La Sma è una patologia rara contraddistinta dalla morte precoce dei motoneuroni, ovvero le cellule nervose che trasportano i segnali dal sistema nervoso centrale ai muscoli
Sono stati compiuti nuovi passi avanti sulle terapie per i bambini affetti da Atrofia Muscolare Spinale (SMA): si è scoperto che le forme più gravi sono associate anche ad alti livelli di infiammazione del sistema nervoso centrale, simile a quella che si riscontra in malattie neurodegenerative della terza età come il Parkinson e l'Alzheimer, e quindi affiancare la somministrazione di antinfiammatori alla normale terapia farmacologica potrebbe aumentare l'efficacia delle cure.
Il risultato
Il risultato, pubblicato sulla rivista Communications Medicine, è stato ottenuto nei laboratori del Ceinge di Napoli, in collaborazione con l'americana Columbia University e le Università Luigi Vanvitelli e Federico II, insieme agli Ospedali pediatrici Bambino Gesù di Roma e Giannina Gaslini di Genova.
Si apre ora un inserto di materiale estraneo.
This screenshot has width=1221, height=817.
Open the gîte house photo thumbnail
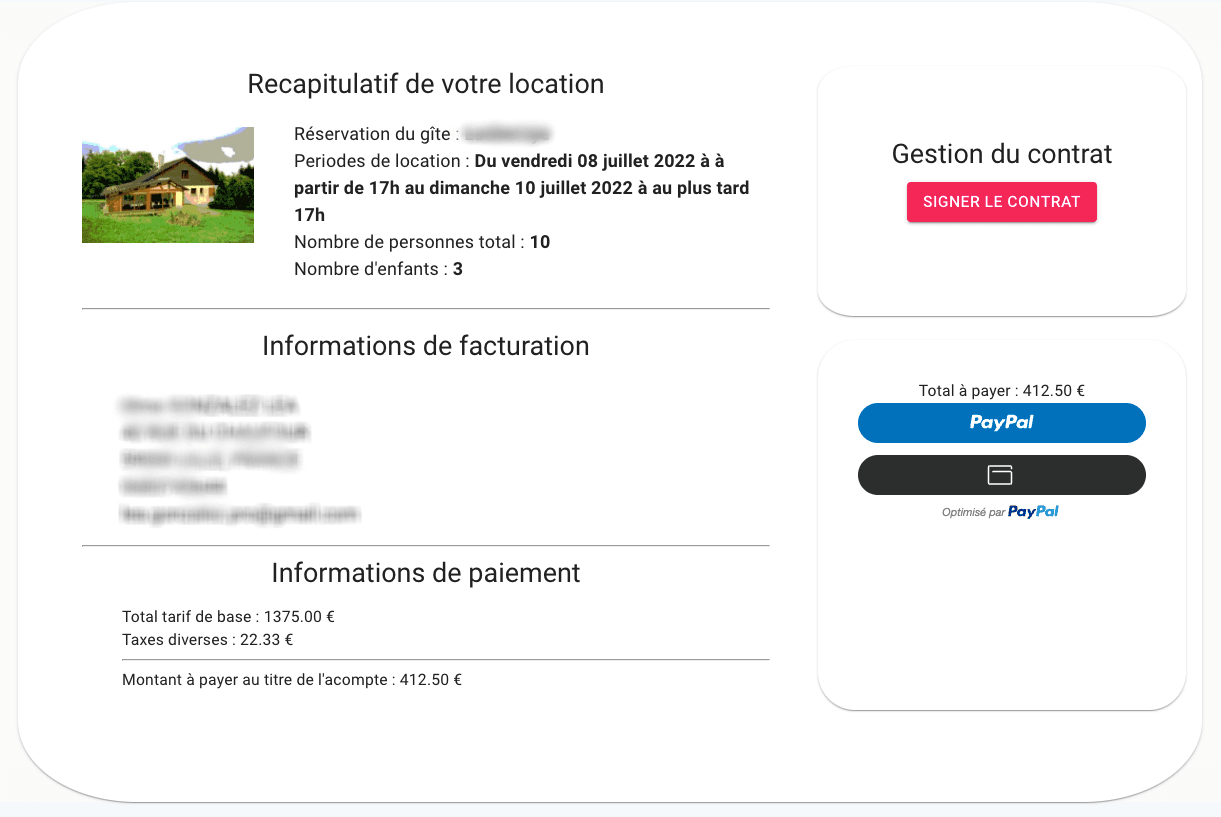tap(168, 185)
La Sma è una patologia rara contraddistinta dalla morte precoce dei motoneuroni, ovvero le cellule nervose che trasportano i segnali dal sistema nervoso centrale ai muscoli. Per questo motivo, la malattia determina atrofia muscolare progressiva e debolezza. "È ormai ampiamente accettato che non esiste ancora una vera e propria cura per la malattia", spiega Alessandro Usiello, docente all'Università Vanvitelli, direttore del Laboratorio di Neuroscienze del Ceinge e ideatore della ricerca. "Per questa ragione, l'identificazione di specifiche alterazioni associate alla gravità della malattia è fondamentale, non solo per l'efficacia delle terapie, ma anche per lo sviluppo di nuovi farmaci. I risultati ottenuti rivelano per la prima volta la presenza di infiammazione nei bambini affetti dalla forma più severa della malattia, ma non in quelli che hanno le tipologie meno gravi. "Questo ci suggerisce che l'utilizzo di antinfiammatori potrebbe migliorare i benefici del farmaco utilizzato attualmente, il Nusinersen", afferma Tommaso Nuzzo di Università Vanvitelli e Ceinge, che ha guidato lo studio, "ed eventualmente anche di altri trattamenti che possano favorire la sopravvivenza dei motoneuroni".